Calarco: They cared deeply about their kids. They didn’t want their kids to suffer in school. But at the same time they appreciated what homework could teach their kids in the sense that they wanted their kids to be respectful. They wanted their kids to be responsible, in part because of the way that we perceive low income families, working class families in this society and the way that we sort of assume irresponsibility on the part of less privileged people. And so I think they were fighting hard against those stereotypes. Sometimes in very racialized ways, especially among the white lower income families would use respectability politics kind of language to say oh, well I might not have a lot of money but my kids are respectful and my kids are responsible and so they really saw that as something. And they saw homework as helping with that. They saw homework as a way for their kids to learn that kind of responsibility and so they didn’t feel entitled even when their kids were struggling with homework, to be able to push back in that way. At the same time, certainly when their kids, when they saw their kids not getting their homework done, I have parents who talk to me in interviews who tell me, look, I really want my kid to get their homework done. I feel bad that he’s having to stay in for recess all the time. But I just don’t have the time and my household is just crazy, they would say. There was one mom who ran a home daycare. So she had kids in her house from 7:30 to 6:30 and sometimes later than that and she would say that I keep telling Shaun that he’s gotta get his homework done but then by the time all the kids go home then we’re making dinner and then we’re eating dinner and then he has to go help grandpa and then he’s falling asleep so then it’s 8:30 or 9:00 and we gotta get the homework done but then it’s just time for bed.

Chancellor: Calarco says that besides just not having the time or the flexibility in their schedules to intervene in the ways that some more affluent parents could, sometimes parents weren’t as confident in their own academic abilities.

Calarco: There were a lot of working class parents who talked to me about how, especially by 5th grade, they would say, I don’t know how to do this math. I don’t know how to do it the right way so I just have to let him go to school without the homework done and hope that the teacher will help him. But then they end up suffering consequences because of that. And so they don’t have the sense of entitlement to help because they worry about how they’ll be perceived. And they also have limited resources to be able to help their kids with homework at home. And they also didn’t have the same kind of resources to threaten conflict with the school in the sense that oftentimes they were the ones who were the beneficiaries of the volunteering or the volunteer funds—the school did a lot of outreach to lower income families. And so they didn’t feel like they were in a position to ask for much from the school in that sense because they in many cases getting a lot of benefits already. And they also didn’t have a lot of the social connections that a lot of privileged parents had in terms of connections to lawyers, connections to other families in the community that they could band together with to try to push back against things. And so because of that the school really wasn’t as afraid of them in the same way. And they would get frustrated. Especially parents who were—there was one mom whose son had an IEP for ADHD and the teacher was supposed to check his backpack every day and make sure that his homework was in there. The homework sometimes just wouldn’t come home and so she confronted the teacher about it and sort of said, well, what’s going on? And he’s like, well, Zach showed me the backpack and I assumed that it was in there but there’s other kids who need more help than Zach does. And so the mother was super frustrated but just didn’t feel like she had any leverage to be able to compel the school, even though technically that would be a violation of the IEP, she didn’t feel like she had the leverage to push back in that situation and say ‘no, this is a legal issue and you have to do this, you have to make sure it’s there.’ The more doors you got closed in her face, the more frustrated she got.

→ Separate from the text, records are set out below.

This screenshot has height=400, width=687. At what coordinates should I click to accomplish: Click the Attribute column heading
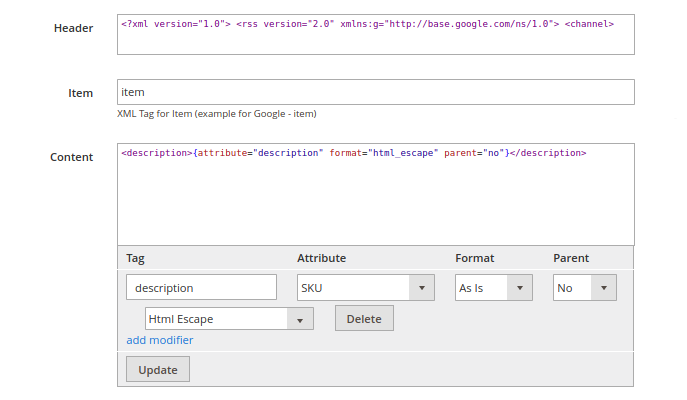321,258
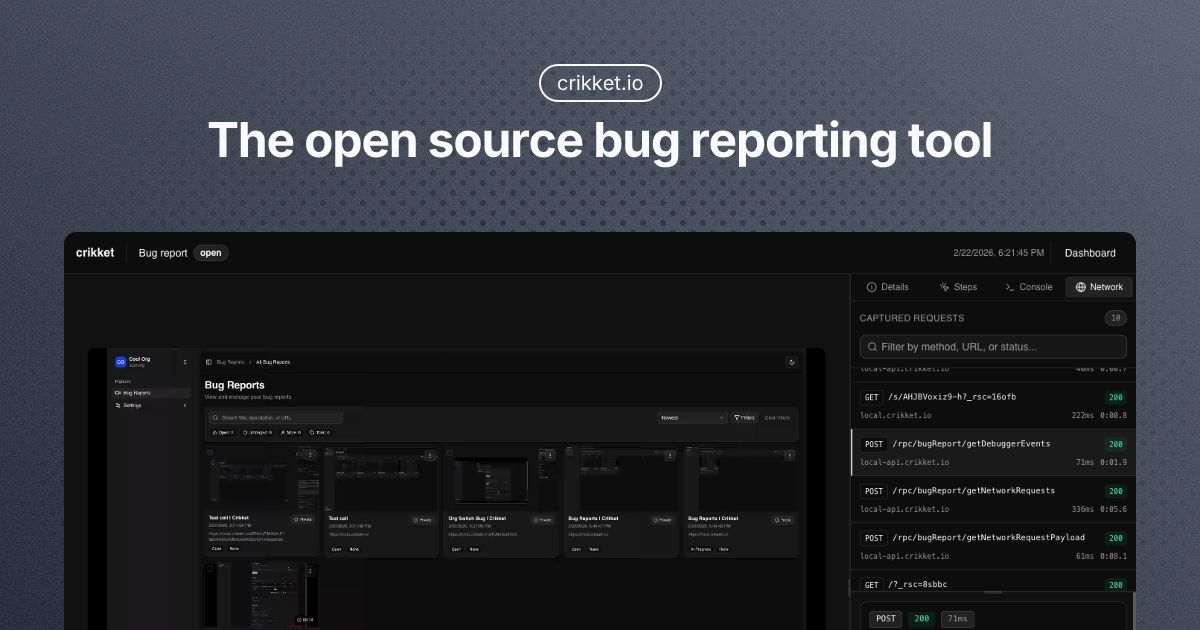Toggle the Untriaged 6 filter chip
The height and width of the screenshot is (630, 1200).
[x=256, y=432]
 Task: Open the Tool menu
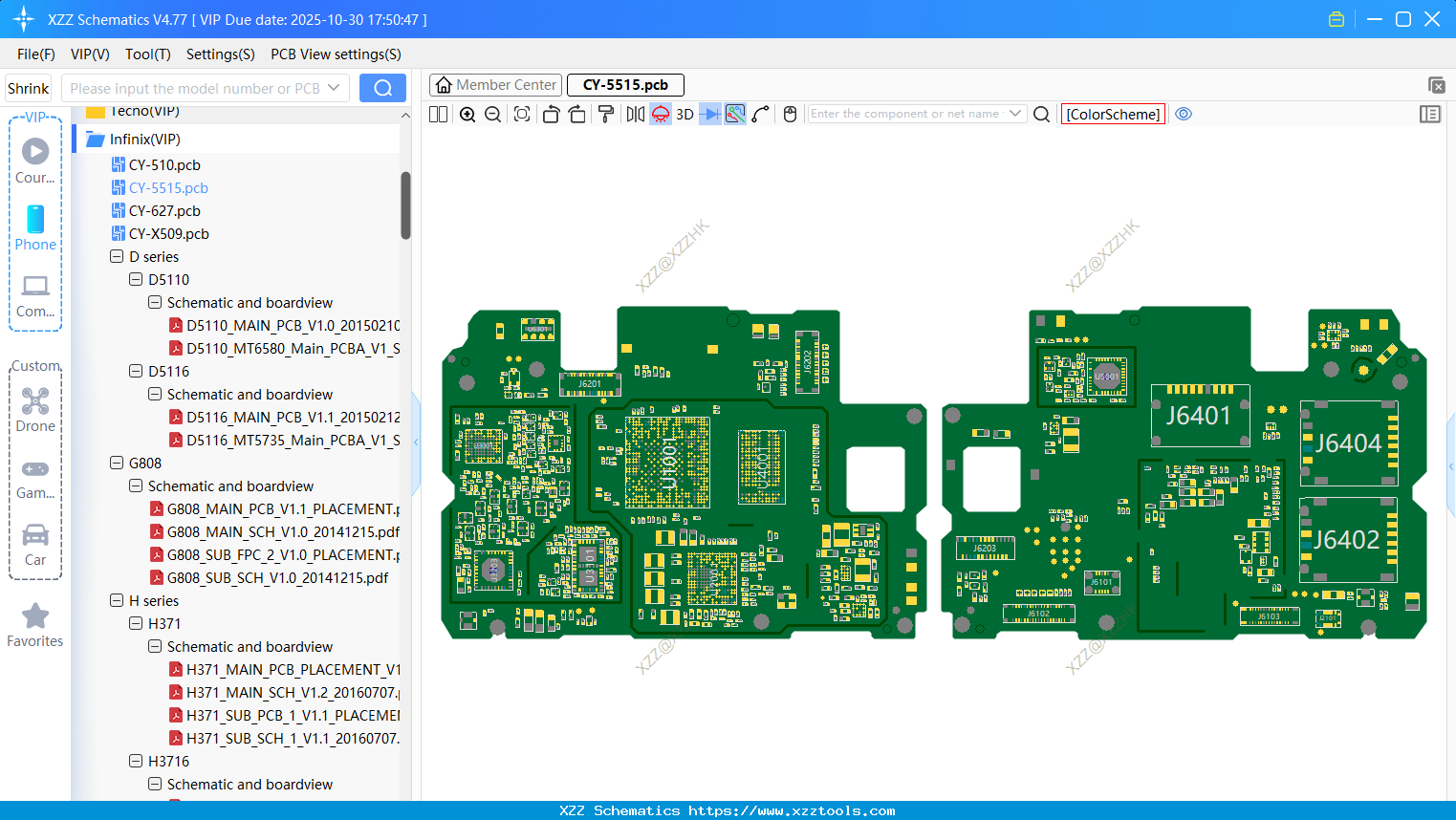[147, 54]

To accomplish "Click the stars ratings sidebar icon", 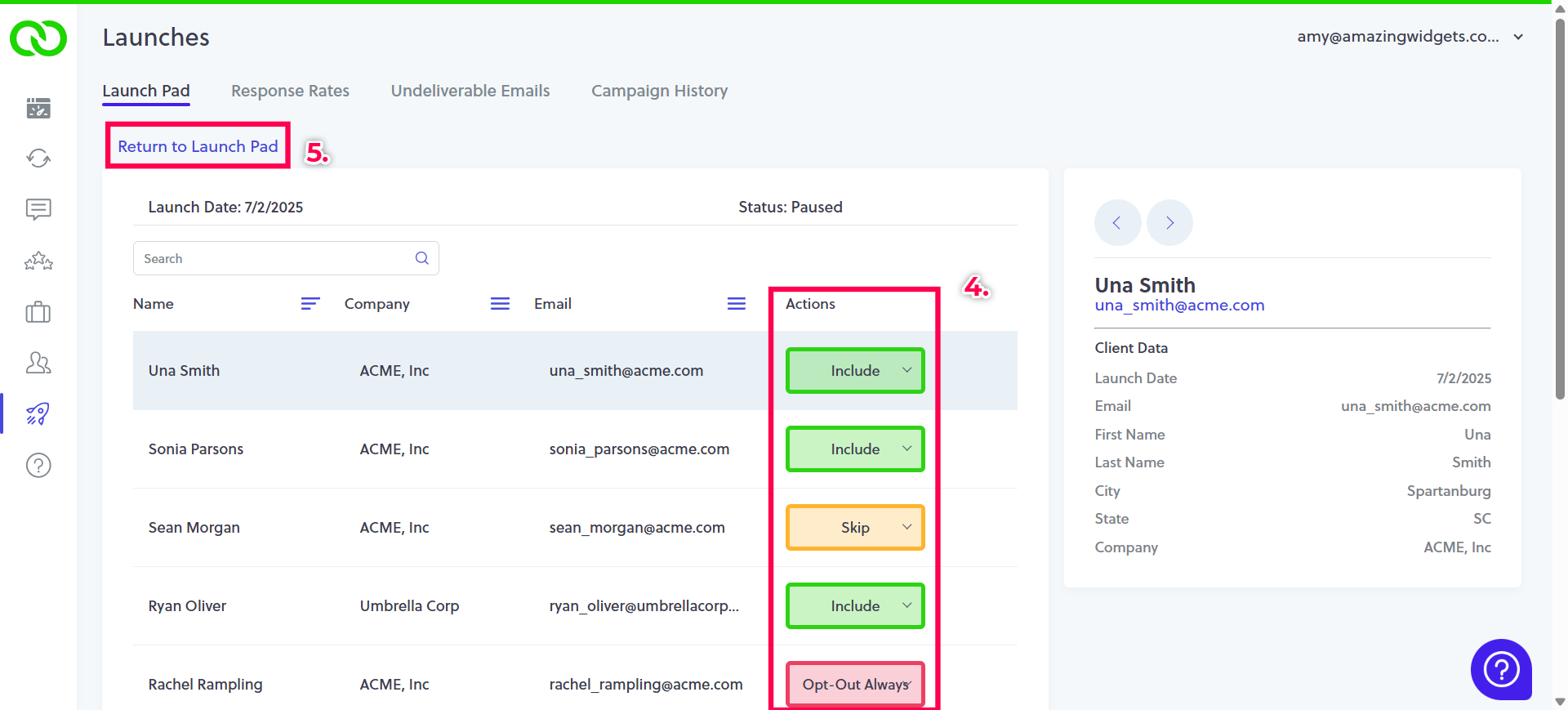I will click(x=38, y=261).
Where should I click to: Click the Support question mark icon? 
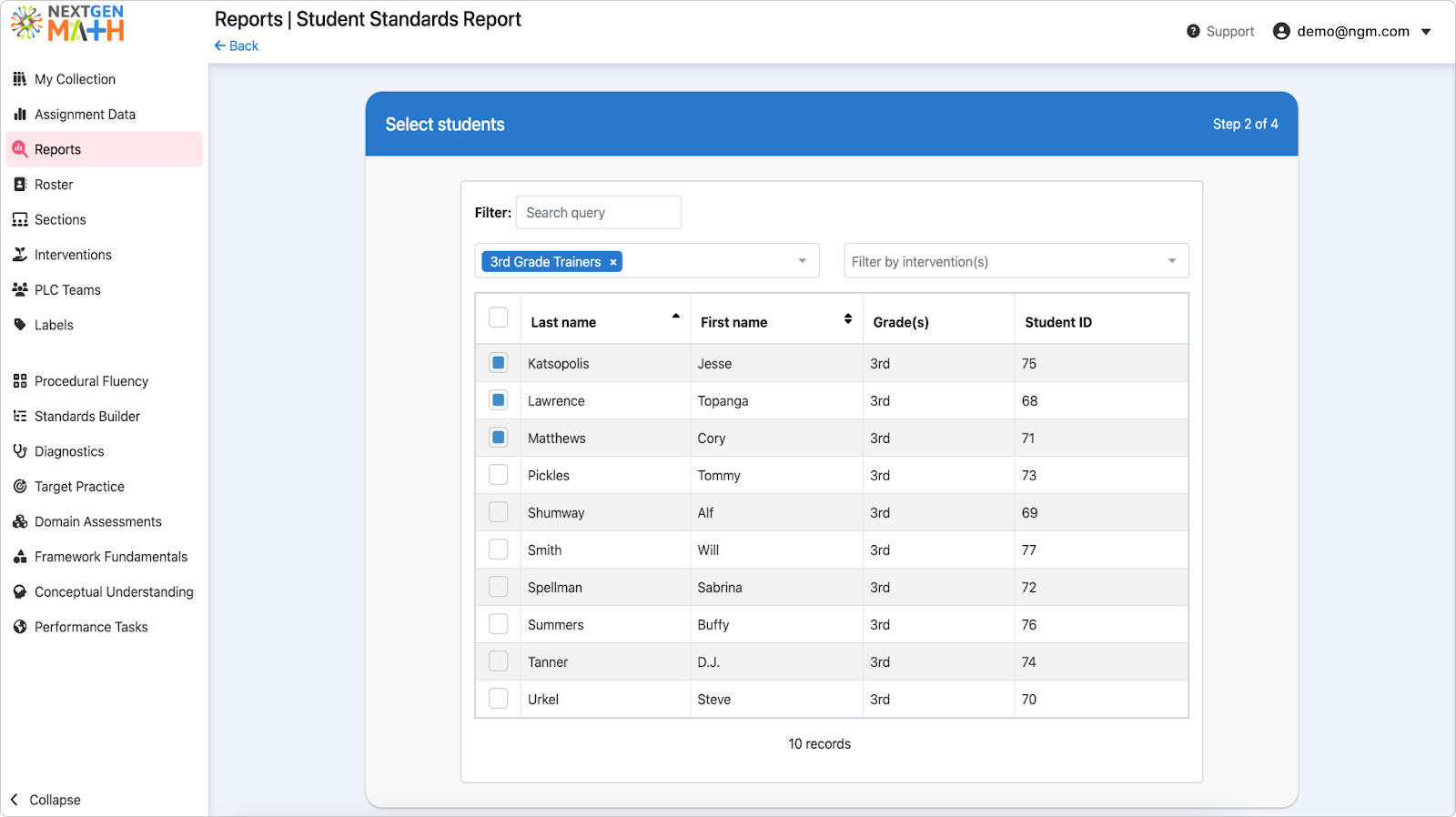tap(1193, 31)
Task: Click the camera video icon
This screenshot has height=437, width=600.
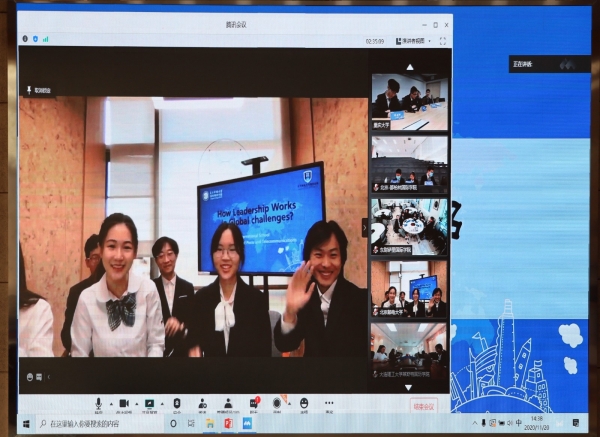Action: 124,403
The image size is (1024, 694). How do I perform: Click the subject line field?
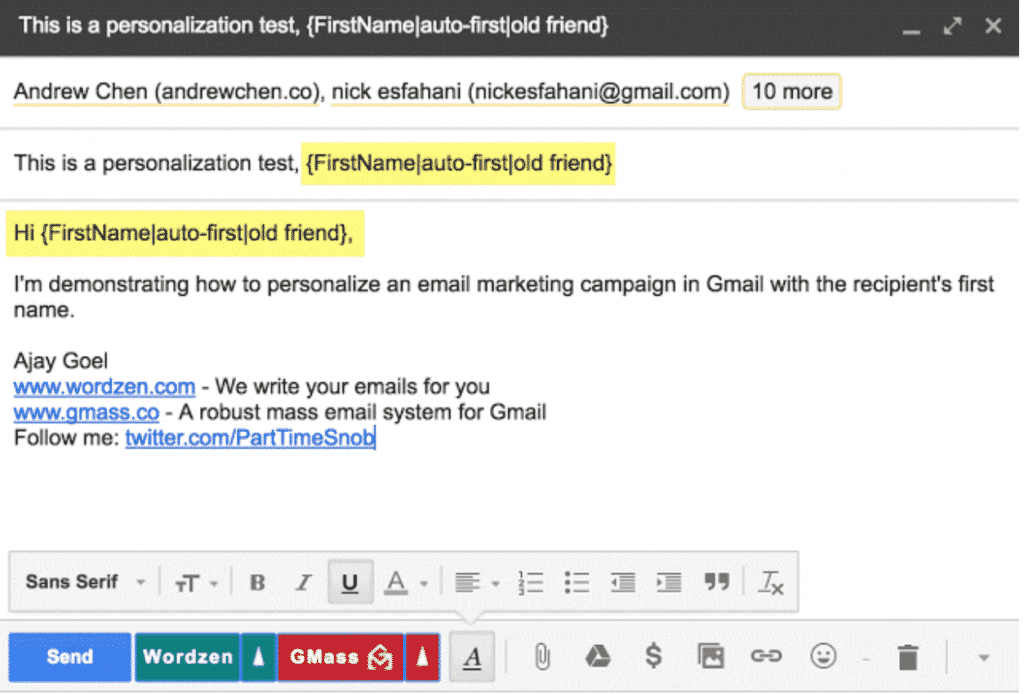[x=500, y=162]
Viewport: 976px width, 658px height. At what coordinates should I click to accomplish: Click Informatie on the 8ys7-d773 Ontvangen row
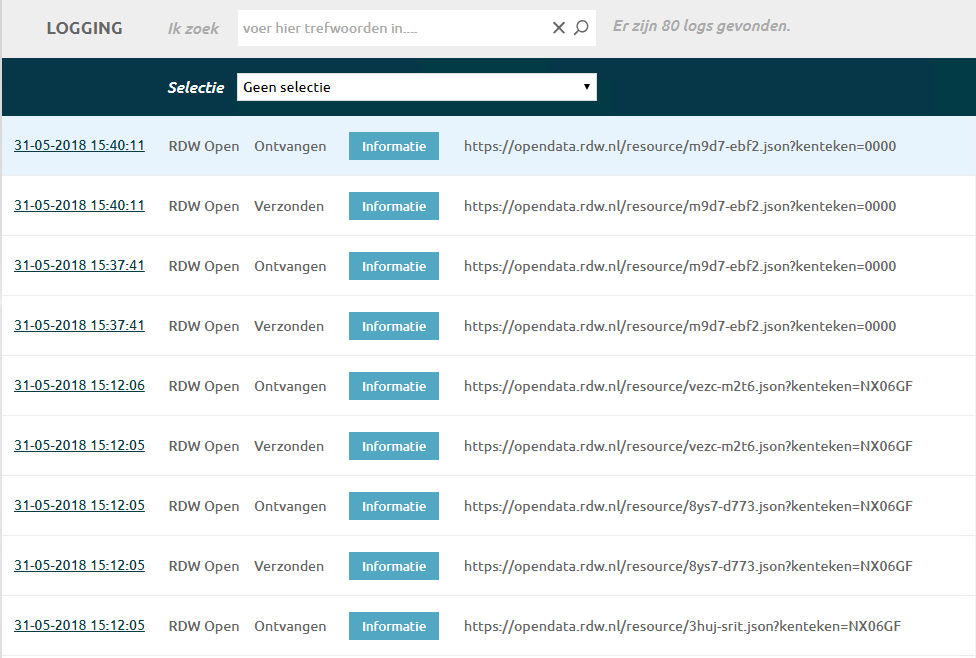(394, 506)

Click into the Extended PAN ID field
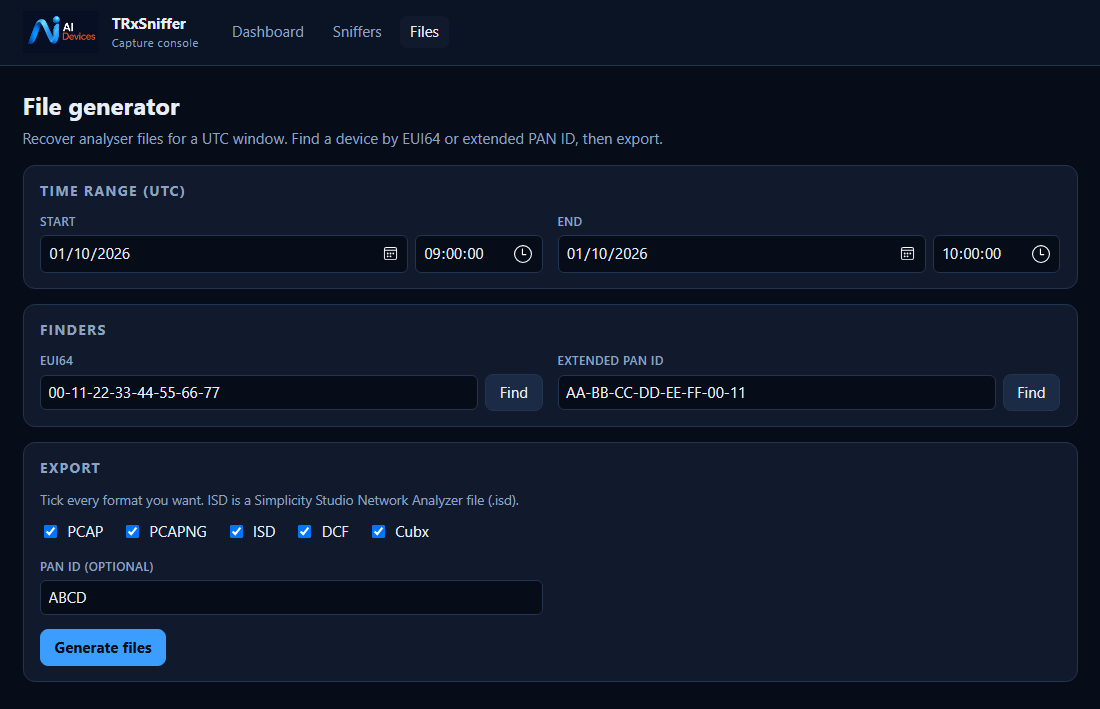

Chancellor: So, with all of these examples, I asked Calarco what this qualitative research—these interviews and observations at one school can teach us about larger processes happening in other places.

Calarco: Certainly with qualitative research, one of the nice things that it can do is highlight those processes and give us a sense of the way that things happen, where in quantitative data we might only be able to see the outcome. We might only be able to see the number of kids who get suspended or teachers’ ratings of kids’ homework. Or what their GPAs are. And so I think these qualitative data can help us to understand what’s actually going on in the ground. And even though we might not be able to say that it works exactly the same way in every school, we can sort of outline a process. We can trace how this happens, how this kind of privileging of privileged families happens from beginning to end. And then we can set that out there as a set of propositions and say, here’s a way this process can work, and then we can go out and look for more evidence and use that help us guide the way that we collect quantitative data and think about, can we then use quantitative data to kind of test these more generalizable propositions about how things might work in schools more generally and what kind of data would we need to collect to be able to systematically analyze what’s actually happening in schools.

Chancellor: Calarco says that some of the biggest implications here when it comes to education policy are around parental involvement research and the messages we send to parents.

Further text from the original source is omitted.